Fig. 4.. AFPs are required by the DOG1-PP2C module and operate specifically downstream of AHG1 in the control of seed dormancy.

(A) Germination capacity of single and multiple afps mutants in a dog1-2 or (B) an ahg3-2 dog1-2 genetic background at harvest, 6 and 12 weeks after harvest (WAH) (means ± SD, n = 6 biological replicates). Letters on the top of the bars indicate significantly different groups using a one-way ANOVA with a Tukey post hoc test (α = 0.05). (C) Representative pictures showing the germination capacity of key combinatorial mutants after 32 WAH resuming the importance of AFP1 and AFP2 for the control of germination by the AHG1-related branch of the DOG1-PP2C module. Scale bars represent 2 mm.

Fig. 5.. Proposed model for the accommodation of both dormancy and stress reactiveness during seed imbibition by a bimodular control of ABA responses.

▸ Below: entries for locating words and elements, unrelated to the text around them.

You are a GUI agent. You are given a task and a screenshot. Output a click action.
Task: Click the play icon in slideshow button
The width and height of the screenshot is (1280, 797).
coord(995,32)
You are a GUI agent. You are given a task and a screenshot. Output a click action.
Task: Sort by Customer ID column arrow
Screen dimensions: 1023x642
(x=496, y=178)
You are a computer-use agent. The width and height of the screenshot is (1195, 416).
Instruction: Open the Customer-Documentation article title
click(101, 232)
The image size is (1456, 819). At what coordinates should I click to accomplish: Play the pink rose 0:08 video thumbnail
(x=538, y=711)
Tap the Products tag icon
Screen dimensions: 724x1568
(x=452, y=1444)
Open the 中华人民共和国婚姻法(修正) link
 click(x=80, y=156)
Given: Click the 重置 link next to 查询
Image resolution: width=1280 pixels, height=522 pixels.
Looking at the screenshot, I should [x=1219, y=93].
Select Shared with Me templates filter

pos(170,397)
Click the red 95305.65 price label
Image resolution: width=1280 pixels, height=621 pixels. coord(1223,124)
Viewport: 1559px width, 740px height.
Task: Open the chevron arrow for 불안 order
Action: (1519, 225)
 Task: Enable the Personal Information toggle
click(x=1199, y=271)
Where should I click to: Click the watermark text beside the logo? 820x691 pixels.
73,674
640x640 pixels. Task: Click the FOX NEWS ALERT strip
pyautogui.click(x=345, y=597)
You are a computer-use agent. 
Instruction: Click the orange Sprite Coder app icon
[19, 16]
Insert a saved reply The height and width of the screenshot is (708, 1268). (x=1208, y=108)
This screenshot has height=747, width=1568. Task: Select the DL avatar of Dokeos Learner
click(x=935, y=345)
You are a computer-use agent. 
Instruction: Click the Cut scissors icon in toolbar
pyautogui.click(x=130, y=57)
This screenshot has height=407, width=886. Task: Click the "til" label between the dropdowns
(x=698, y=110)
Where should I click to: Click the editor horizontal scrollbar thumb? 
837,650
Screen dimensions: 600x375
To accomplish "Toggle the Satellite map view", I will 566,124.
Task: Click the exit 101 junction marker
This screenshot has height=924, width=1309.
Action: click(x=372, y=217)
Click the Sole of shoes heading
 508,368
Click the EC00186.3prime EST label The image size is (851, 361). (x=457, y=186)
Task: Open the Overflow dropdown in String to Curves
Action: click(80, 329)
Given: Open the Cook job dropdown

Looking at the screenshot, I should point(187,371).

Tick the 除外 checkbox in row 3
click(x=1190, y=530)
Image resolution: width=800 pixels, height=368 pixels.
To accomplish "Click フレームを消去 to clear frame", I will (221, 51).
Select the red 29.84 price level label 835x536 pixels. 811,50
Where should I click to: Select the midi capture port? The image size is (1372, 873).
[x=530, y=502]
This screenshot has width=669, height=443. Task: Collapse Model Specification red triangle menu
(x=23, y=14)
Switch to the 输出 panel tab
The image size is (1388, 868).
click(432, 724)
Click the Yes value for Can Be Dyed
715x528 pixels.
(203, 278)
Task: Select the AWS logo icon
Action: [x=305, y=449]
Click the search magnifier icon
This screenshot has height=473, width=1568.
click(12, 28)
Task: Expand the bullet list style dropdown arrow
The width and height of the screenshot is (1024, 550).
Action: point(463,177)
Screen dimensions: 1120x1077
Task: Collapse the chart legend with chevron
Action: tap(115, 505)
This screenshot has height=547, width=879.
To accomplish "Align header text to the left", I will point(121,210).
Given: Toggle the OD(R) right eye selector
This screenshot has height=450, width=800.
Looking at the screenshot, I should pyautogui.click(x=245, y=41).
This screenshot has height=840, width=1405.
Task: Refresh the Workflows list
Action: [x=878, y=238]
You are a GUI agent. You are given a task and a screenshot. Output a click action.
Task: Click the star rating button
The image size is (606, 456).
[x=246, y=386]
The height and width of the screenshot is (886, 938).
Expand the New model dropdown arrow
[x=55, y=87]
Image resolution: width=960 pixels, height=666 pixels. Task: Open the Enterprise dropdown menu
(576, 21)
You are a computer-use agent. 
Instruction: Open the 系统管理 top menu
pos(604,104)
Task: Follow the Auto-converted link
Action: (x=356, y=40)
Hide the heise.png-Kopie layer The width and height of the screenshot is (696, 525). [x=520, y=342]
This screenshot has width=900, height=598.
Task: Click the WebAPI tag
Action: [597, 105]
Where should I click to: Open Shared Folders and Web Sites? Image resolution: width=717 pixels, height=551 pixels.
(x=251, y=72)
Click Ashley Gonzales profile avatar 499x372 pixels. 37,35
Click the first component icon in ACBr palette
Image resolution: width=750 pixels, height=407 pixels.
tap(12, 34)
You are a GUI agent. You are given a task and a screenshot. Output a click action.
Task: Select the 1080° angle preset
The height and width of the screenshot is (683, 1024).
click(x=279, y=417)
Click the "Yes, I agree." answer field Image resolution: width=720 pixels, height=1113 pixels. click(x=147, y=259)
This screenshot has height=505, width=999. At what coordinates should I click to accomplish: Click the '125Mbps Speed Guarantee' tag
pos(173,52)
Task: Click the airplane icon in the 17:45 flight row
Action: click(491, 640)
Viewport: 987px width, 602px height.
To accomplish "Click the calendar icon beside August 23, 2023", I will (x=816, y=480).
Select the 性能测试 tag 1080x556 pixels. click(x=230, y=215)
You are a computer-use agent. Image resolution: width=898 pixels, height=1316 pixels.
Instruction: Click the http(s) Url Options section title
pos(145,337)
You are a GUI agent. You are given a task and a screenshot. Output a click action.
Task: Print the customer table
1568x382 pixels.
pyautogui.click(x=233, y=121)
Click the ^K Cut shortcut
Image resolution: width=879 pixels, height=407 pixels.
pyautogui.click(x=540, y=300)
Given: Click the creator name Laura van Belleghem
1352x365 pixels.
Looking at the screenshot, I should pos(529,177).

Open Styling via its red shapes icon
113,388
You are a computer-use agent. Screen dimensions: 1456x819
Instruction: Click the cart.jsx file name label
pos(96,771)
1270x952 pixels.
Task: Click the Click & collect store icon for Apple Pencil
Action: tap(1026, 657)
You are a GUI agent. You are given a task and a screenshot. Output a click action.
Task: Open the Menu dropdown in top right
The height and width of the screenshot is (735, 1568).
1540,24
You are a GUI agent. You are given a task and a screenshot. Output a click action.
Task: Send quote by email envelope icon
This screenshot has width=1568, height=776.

Schematic representation of ABA dynamics (top) and the DOG1-PP2C module’s operation alongside ABA core signaling in dormant (bottom left), nondormant unstressed (bottom middle), and nondormant stressed seeds (bottom right) during imbibition. ABA levels decrease upon imbibition regardless of the seed’s stress or dormancy status. However, in dormant and stressed seeds, ABA is de novo synthesized at later imbibition stages to prevent sprouting after prolonged hydration. In dormant seeds imbibed under optimal conditions, DOG1 is active, inhibiting AFP activation by AHG1 and maintaining maturation-imposed ABA responses, independent of the early ABA drop. In later stages, active seed maturation responses induce ABA de novo synthesis, which, alongside the priming of SnRK2III activation, sustain ABA responses post-imbibition and prevent germination. In nondormant seeds (e.g., after-ripened or dog1 mutants) imbibed under optimal conditions, DOG1 is inactive (dashed border; shaded), restoring AHG1 and AHG3 functions. AHG1 dephosphorylates AFP1 and AFP2, switching off ABA responses from maturation and leading to AFP disposal in the absence of stress during early imbibition. This disruption of ABA responses, combined with insufficient ABA de novo synthesis in a stress-free environment, promotes germination and growth. In nondormant seeds imbibed under stress, DOG1 remains inactive, activating AFP and destabilizing ABA responses from maturation. While SnRK2III activation remains primed (in dog1 mutants, the activating phosphorylation mark is preserved), high ABA levels from stress-induced de novo synthesis at later imbibition stages prevent PP2CA-mediated SnRKIII repression, rapidly reactivating kinases and triggering ABA responses that halt germination. The question mark indicates unknown, AFP-independent AHG3 functions in germination control. Molecular events during early or late imbibition are shown as brown or blue connectors, respectively, with the DOG1-PP2C module (brown) and ABA core signaling pathway (blue) boxed.